Figure 5.

KDM4C regulates miR-328-3p/CCND2 through MALAT1 leading to Ara-C resistance in AML. (a) RT-qPCR to detect the expression of KDM4C, MALAT1, miR-328-3p, and CCND2 after knockdown of KDM4C or overexpression of CCND2 in HL-60/A cells, *p < 0.05 compared with sh-NC + oe-NC, ^#p < 0.05 compared with sh-KDM4C + oe-NC. (b) Western blot to detect the expression of KDM4C and CCND2 after knockdown of KDM4C and overexpression of CCND2 in HL-60/A cells, *p < 0.05 compared with sh-NC + oe-NC, ^#p < 0.05 compared with sh-KDM4C + oe-NC. (c) MTT assay to analyze the viability of HL-60/A cells after knockdown of KDM4C and overexpression of CCND2 in HL-60/A cells, *p < 0.05 compared with HL-60/sh-KDM4C + oe-NC, ^#p < 0.05 compared with sh-NC + oe-NC/sh-KDM4C + oe-CCND2. (d) Flow cytometry to analyze the cell cycle of HL-60 and HL-60/A cells, *p < 0.05 compared with sh-NC + oe-NC, ^#p < 0.05 compared with sh-NC + oe-CCND2. Experiments were repeated three times. Data among multiple groups were analyzed by one-way analysis of variance.

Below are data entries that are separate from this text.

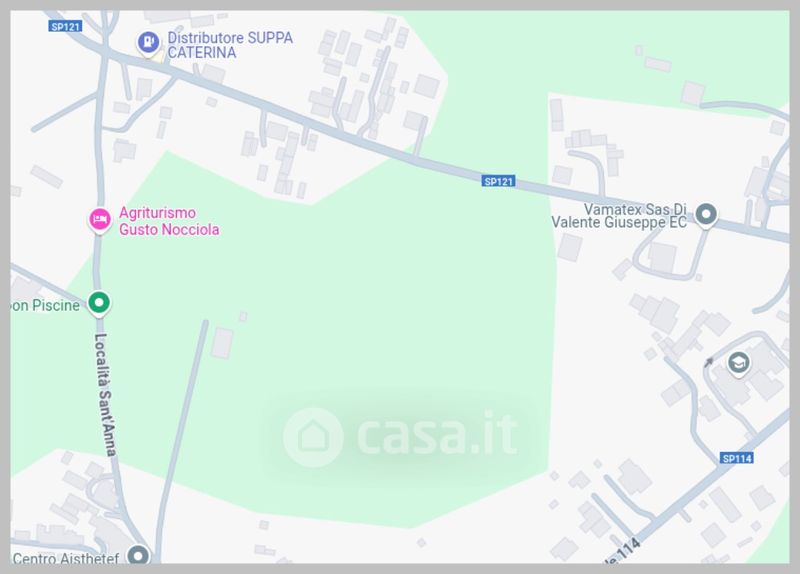Click the Centro Aisthetef label text
Viewport: 800px width, 574px height.
66,558
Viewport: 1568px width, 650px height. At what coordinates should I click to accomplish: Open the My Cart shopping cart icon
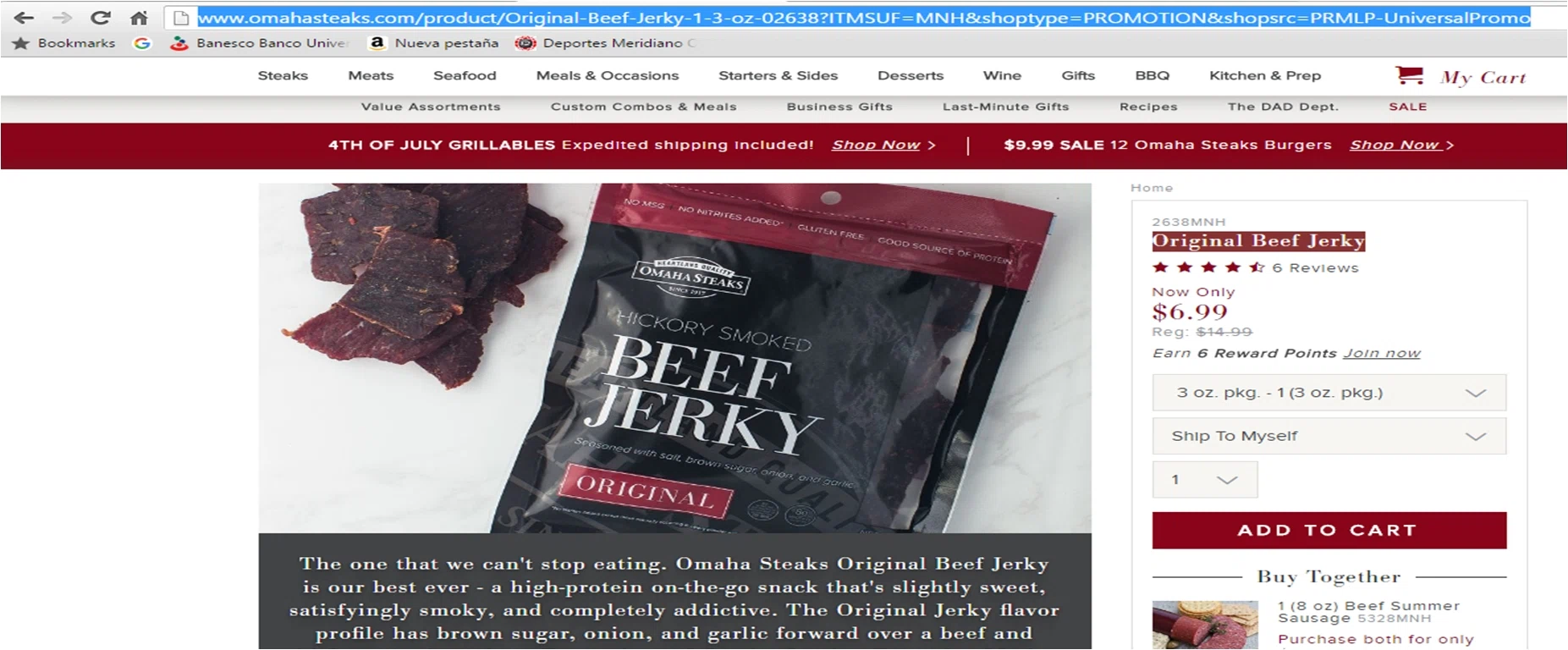pos(1409,76)
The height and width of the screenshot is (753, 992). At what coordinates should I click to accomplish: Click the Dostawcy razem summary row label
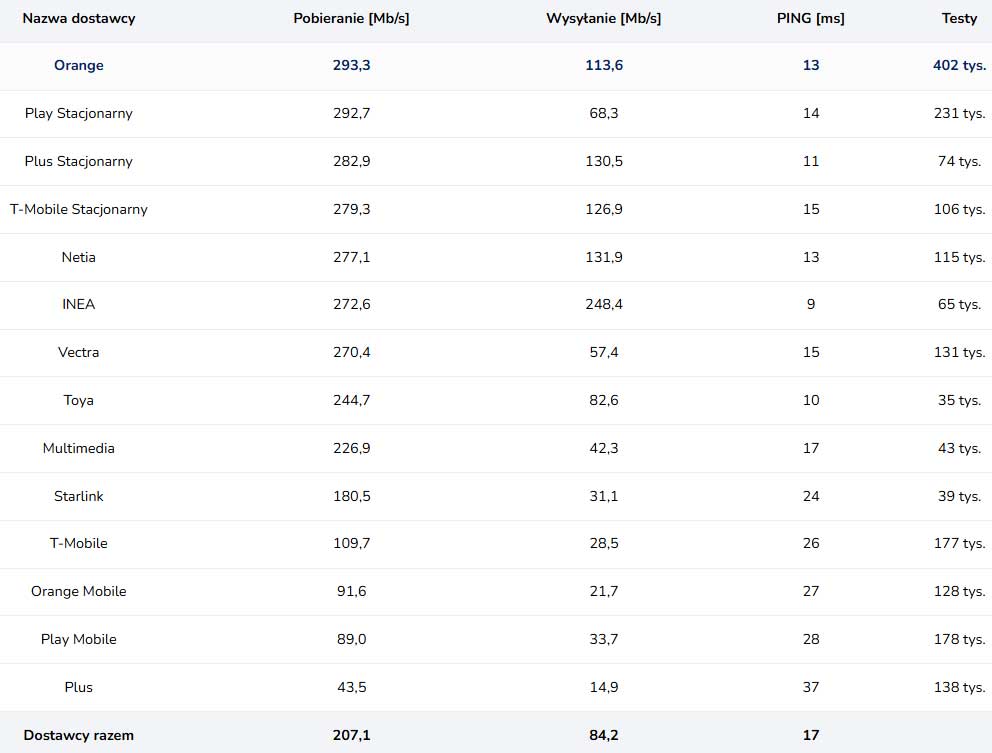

AML, acute myeloid leukemia; Ara-C, cytarabine; G1, G1-phase; GAPDH, glyceraldehyde-3-phosphate dehydrogenase; NC, negative control; oe, overexpression; RT-qPCR, real-time quantitative polymerase chain reaction; S, S-phase; sh, short hairpin; MTT, 3-(4,5-Dimethylthiazol-2-yl)-2,5-diphenyltetrazolium bromide; miR-328-3p, microRNA-328-3p.